April 2026 proved challenging for most Singapore investors.
Three STI index components demonstrated remarkable resilience. Yangzijiang Shipbuilding achieved the strongest performance with a 14% total return, followed by Singapore Exchange at 11.2% and UOL Group at 9.3%.
These blue-chip companies outperformed the benchmark index by more than 10 percentage points, highlighting their ability to thrive even during market contractions. The common factor among these outperformers was their release of earnings reports that translated operational success into enhanced shareholder returns.
Singapore Exchange
Singapore's exclusive market operator delivered consistent results that income investors value. For the first half of FY2026 ending June 30, the company reported net revenue of S$695.4 million, representing 7.6% year-on-year growth.

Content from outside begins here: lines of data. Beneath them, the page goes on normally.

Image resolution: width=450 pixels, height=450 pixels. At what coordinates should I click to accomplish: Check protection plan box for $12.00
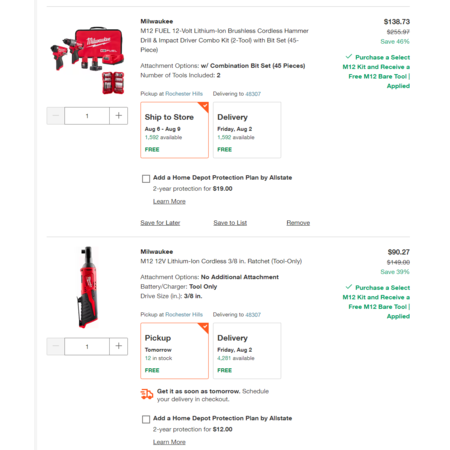click(x=146, y=419)
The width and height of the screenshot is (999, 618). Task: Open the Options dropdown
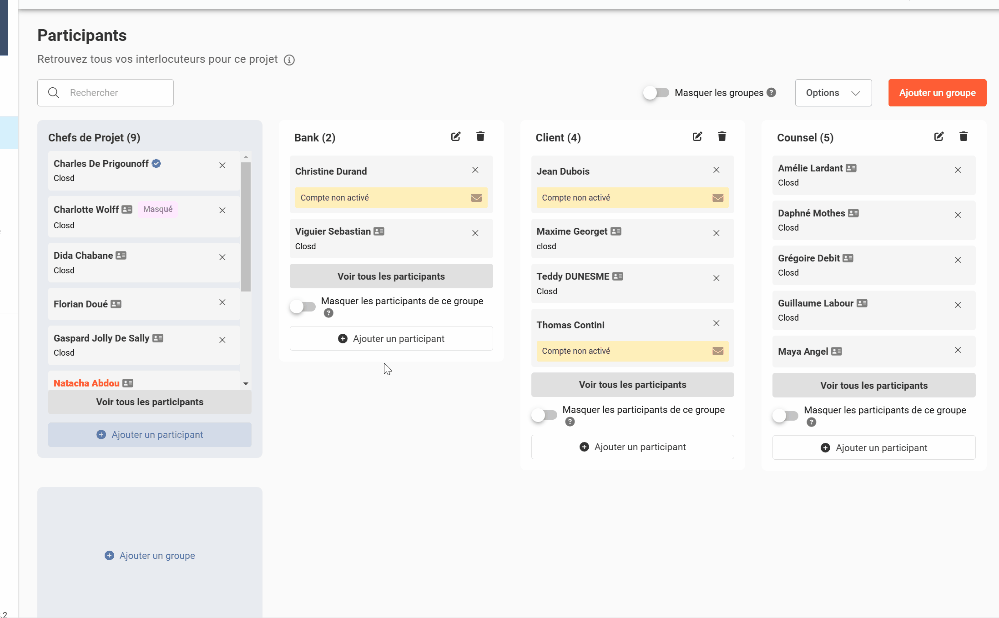click(x=833, y=93)
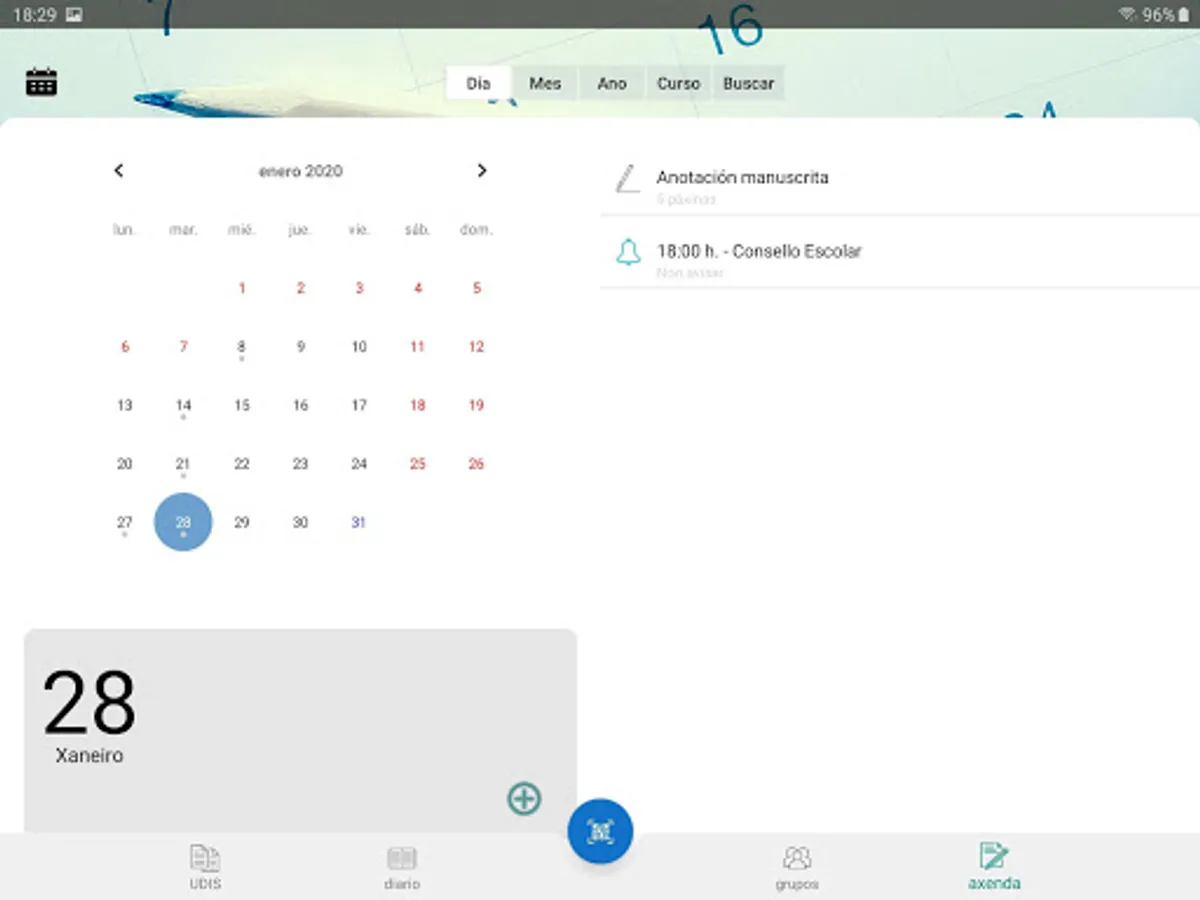Go to next month with right arrow
Screen dimensions: 1200x900
[x=482, y=170]
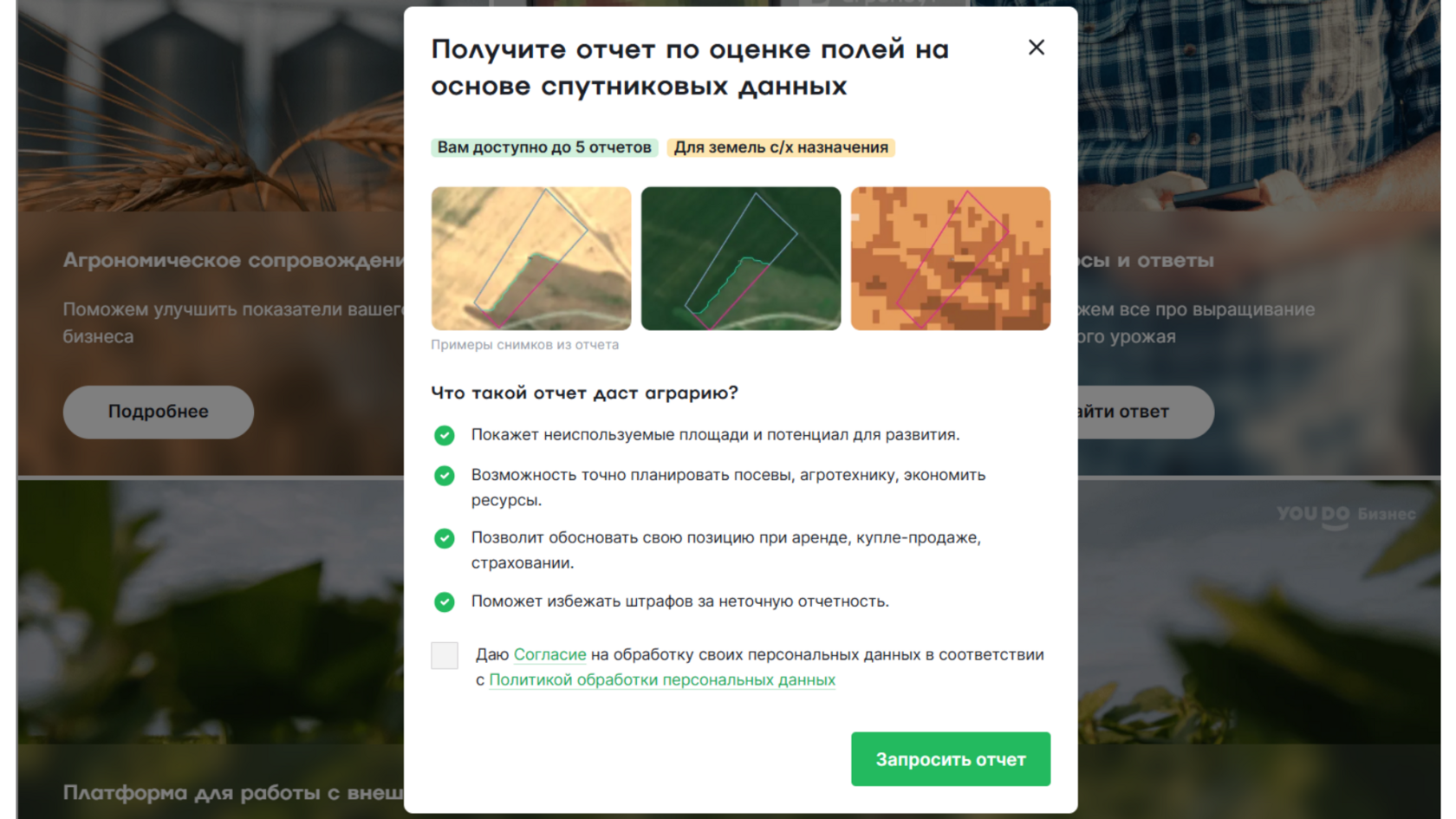Click the green Запросить отчет button
The width and height of the screenshot is (1456, 819).
tap(951, 759)
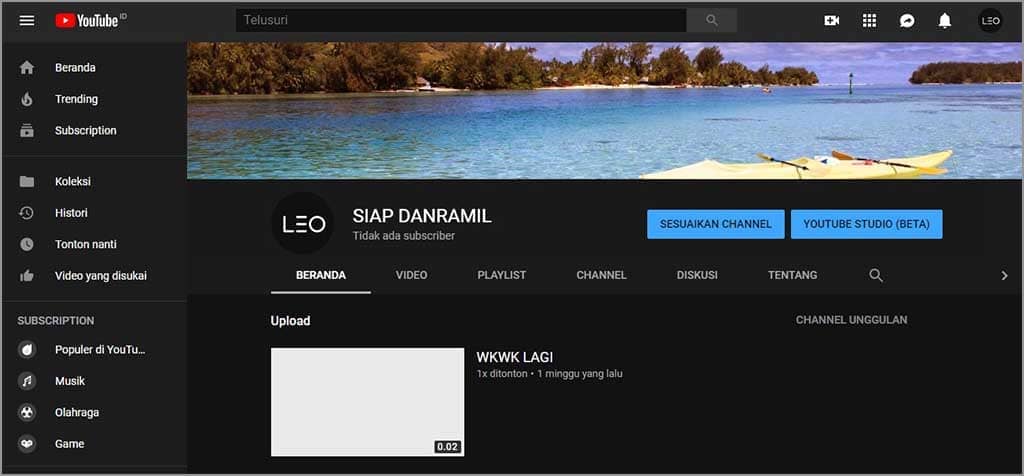Search within channel using magnifier icon
This screenshot has width=1024, height=476.
pyautogui.click(x=876, y=276)
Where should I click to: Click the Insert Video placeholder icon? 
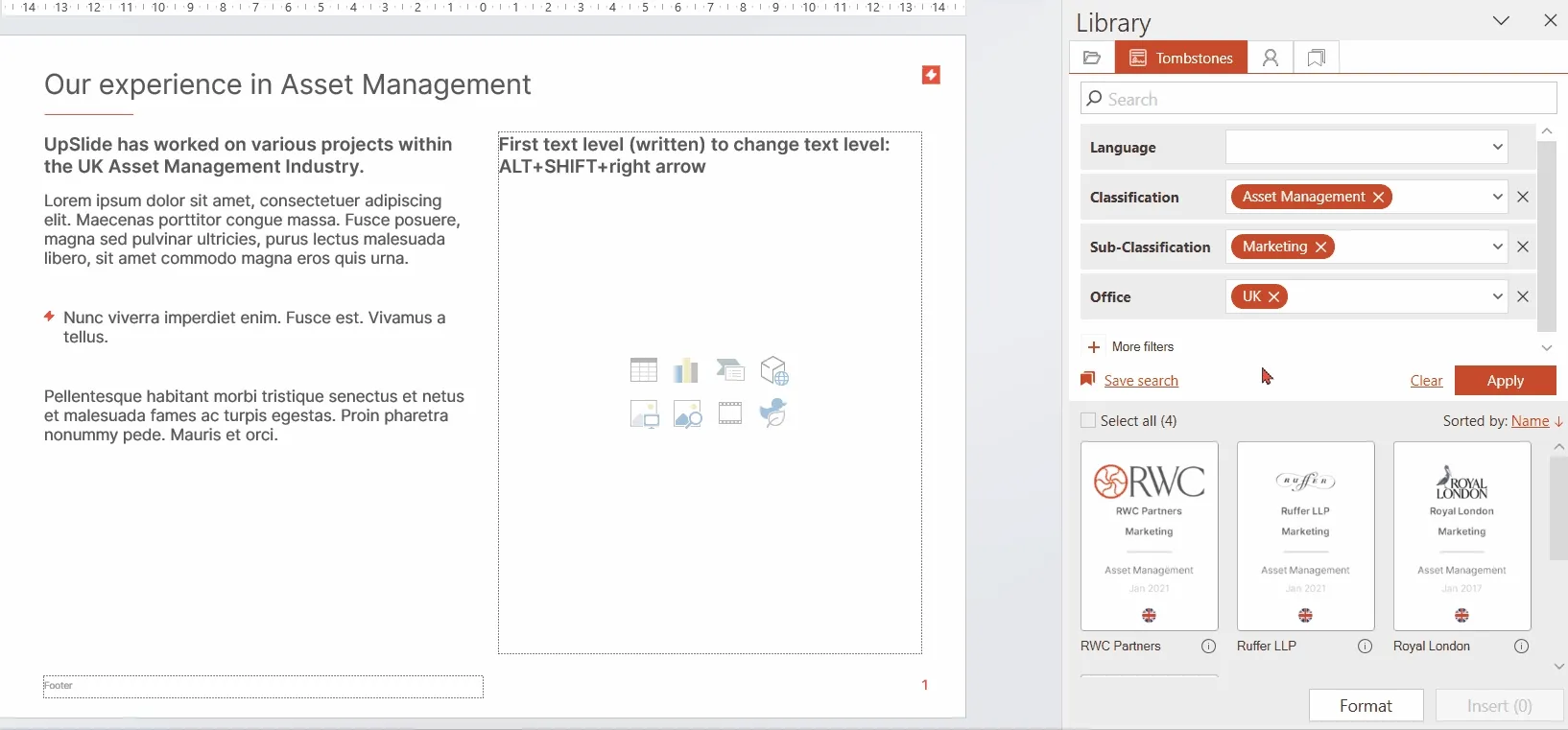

The Equities-Cash division led this expansion with a 16.2% increase to S$223.9 million, driven by a 19.5% rise in daily average traded value. The Fixed Income, Currencies and Commodities segment also contributed significantly, growing 12.5% to S$178.9 million due to increased OTC FX and derivatives volumes.
While reported net profit appeared stagnant at S$342.7 million, this was primarily due to a S$15 million goodwill impairment. Excluding this one-time item, adjusted net profit increased 11.6% to S$357.1 million. Operating cash flow remained strong at S$363.7 million for the half-year period.
The company declared an interim quarterly dividend of S$0.110, bringing total first-half dividends to S$0.2175, up from S$0.180 previously. Management reaffirmed its commitment to maintaining quarterly dividend increases through FY2028.
UOL Group
UOL Group delivered one of the season's strongest operational performances, with shareholders receiving substantial rewards. FY2025 revenue increased 16% to S$3.2 billion, driven by a 26% surge in property development revenue from projects including Pinetree Hill and Watten House.
Property investment income grew 13% to S$629.3 million, supported by recent acquisitions and improved performance at Singapore Land Tower. Operating profit after tax and minority interests jumped 49% to S$468.7 million, while free cash flow nearly doubled to S$1.2 billion.
The company strengthened its balance sheet with total borrowings declining 11% to S$4.5 billion and net gearing improving to 0.20 times. The board proposed a total dividend of S$0.25 per share, representing a 39% increase from the previous year.
Future growth prospects appear solid with three new landbank sites and upcoming hotel openings scheduled between late 2026 and 2028.
Yangzijiang Shipbuilding
Yangzijiang Shipbuilding led April's performance despite delivering fewer vessels than the previous year. FY2025 revenue increased 7% to RMB 28.5 billion, with gross margins expanding from 29% to 34%.
Gross profit surged 28% to RMB 9.8 billion, while profit attributable to equity holders rose 30% to RMB 8.6 billion. These record results were supported by improved pricing, lower steel costs, and increased contributions from joint ventures.
The company proposed a final dividend of S$0.20 per share, representing a 67% increase from the previous year. The balance sheet remains robust with RMB 20.1 billion in cash against borrowings of RMB 5.5 billion.
While the company maintains a strong order book of US$22.4 billion extending to 2030, investors should note the significant decline in free cash flow and reduced new order wins as the industry shifts away from large containerships.
Substance Over Speculation
These three companies outperformed not due to market speculation but through tangible results. Each provided investors with solid profit growth complemented by meaningful dividend increases, demonstrating the value of fundamental strength over temporary market trends.